Edward Hicks' Penn's Treaty is among the most highly-valued works to be offered at Christie's America Furniture, Folk Art and Prints auction, which will be held on January 25 in New York.
The piece, which is one of Hicks' major works, will be sold with a $600,000-900,000 estimate. Sharing this valuation - the highest in the sale - is a spectacular John Townsend Chippendale bureau.
Despite starting his professional life as a soldier, Edward Hicks (1780-1879) became known as one of the foremost members of the peace-loving Quaker religion. By the age of 22 he had become a prominent minister and began travelling in Philadelphia in 1813 as a Quaker preacher.
Trained as a coach and house painter, Hicks soon turned his attention to creating works of art that portrayed his religious beliefs. With working and living together in peace one of his central themes, the concept of Native Americans meeting with settlers became a recurring feature in many of his paintings.
The example at auction depicts the Quaker settler and founder of Pennsylvania, William Penn, who was known for his good relations with the Lenape Indians, signing the 1682 peace treaty.

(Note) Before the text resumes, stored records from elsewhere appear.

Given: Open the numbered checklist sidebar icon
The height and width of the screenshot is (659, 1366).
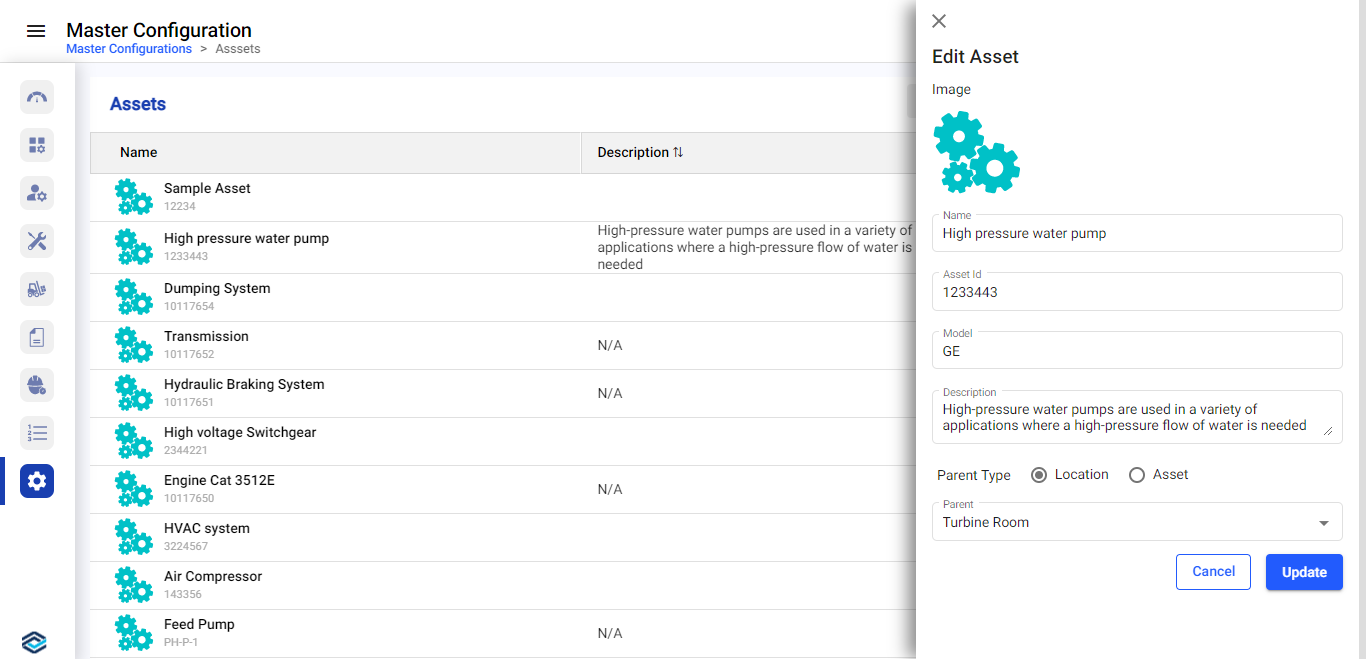Looking at the screenshot, I should coord(37,433).

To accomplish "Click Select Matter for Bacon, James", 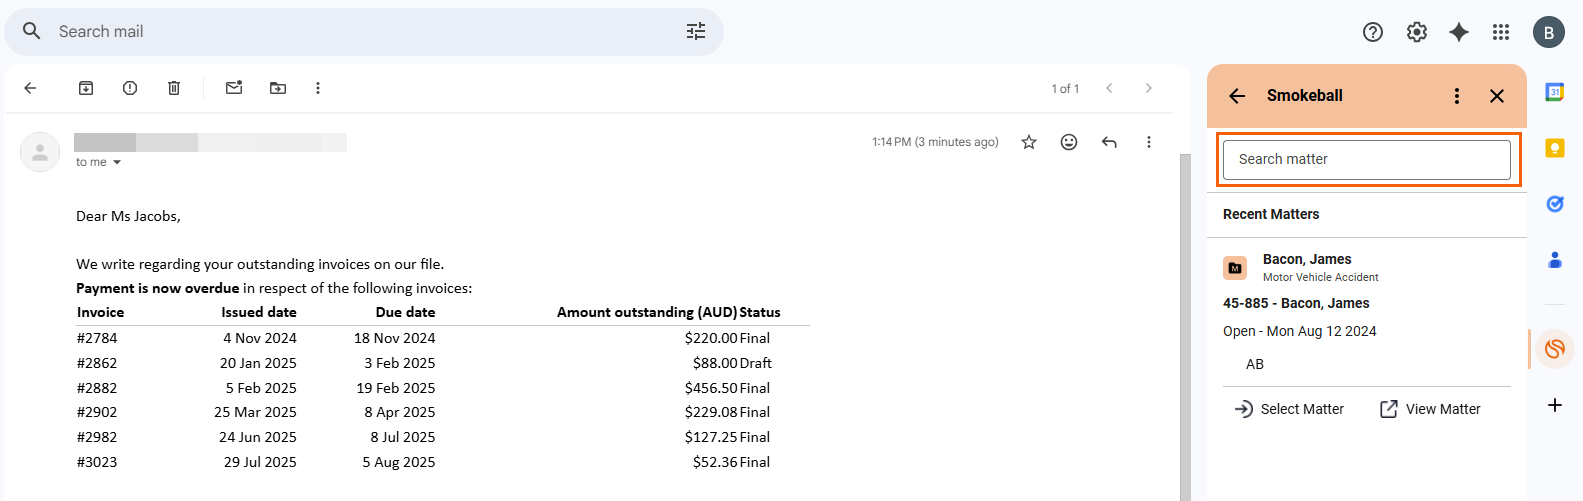I will click(1289, 409).
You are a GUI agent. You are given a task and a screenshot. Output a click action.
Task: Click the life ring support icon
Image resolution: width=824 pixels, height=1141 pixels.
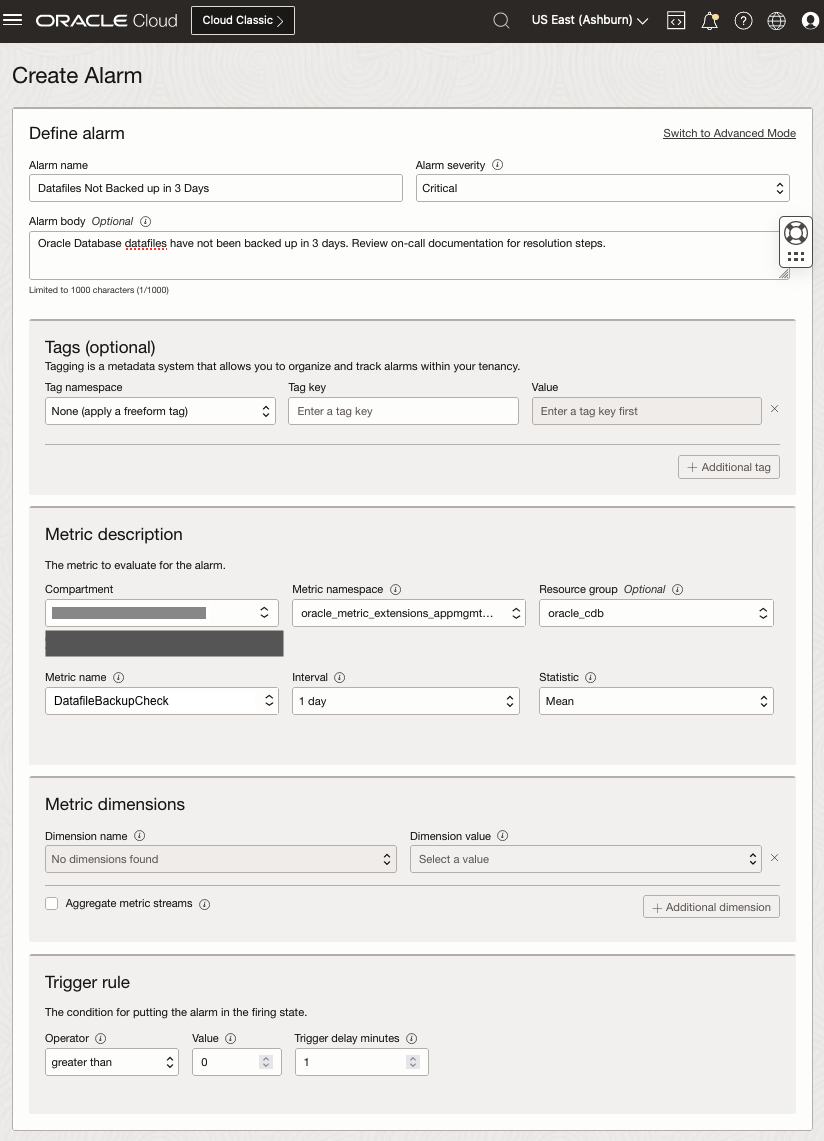[796, 233]
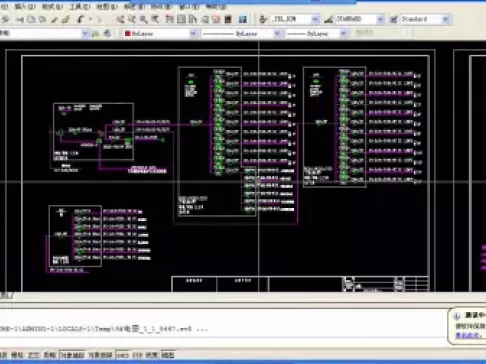
Task: Click in the command line text area
Action: pos(223,329)
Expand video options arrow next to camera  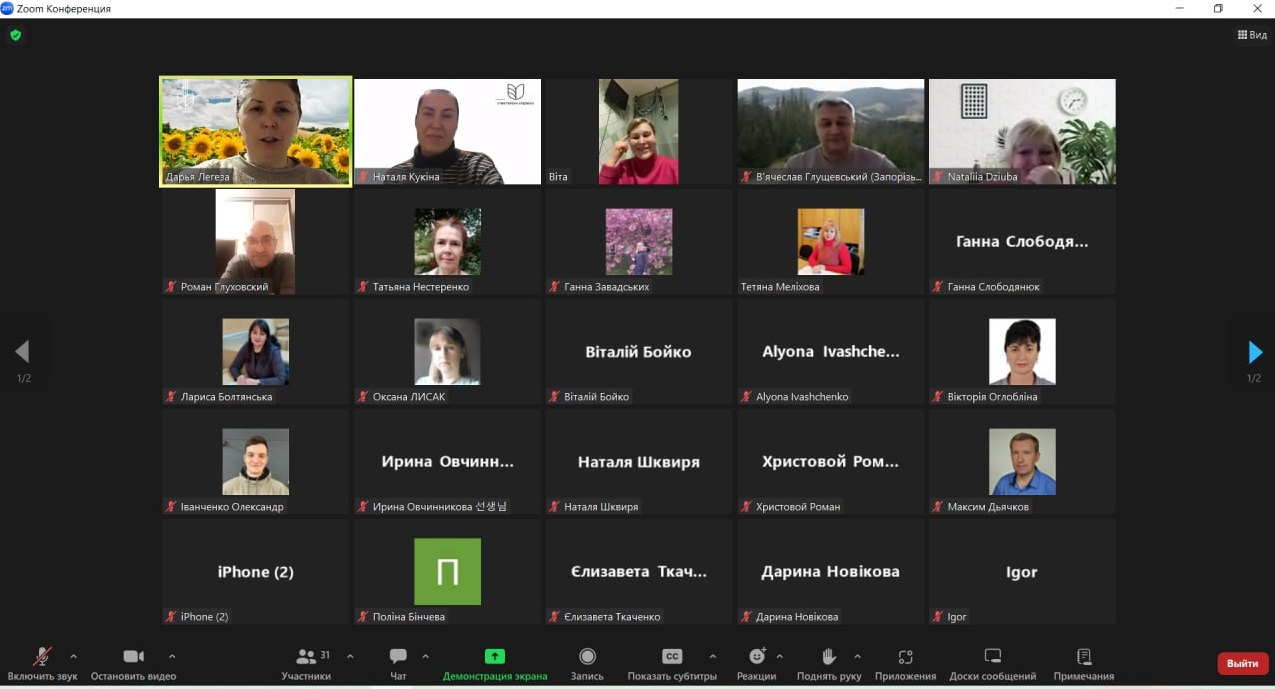click(x=172, y=656)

After suffering persecution in England for his beliefs, Penn granted unprecedented religious and civil liberties to colonialists in Pennsylvania and was one of Hick's greatest heroes as well as the subject for many of his works.
View the letter signed by Penn's father (Sir William Penn) and Samuel Pepys we have for sale.
The oil on canvas has been consigned from the property of a distinguished American collection, and has also been part of the collection of the Yale University Art Gallery and New York's Hirschl & Adler Galleries.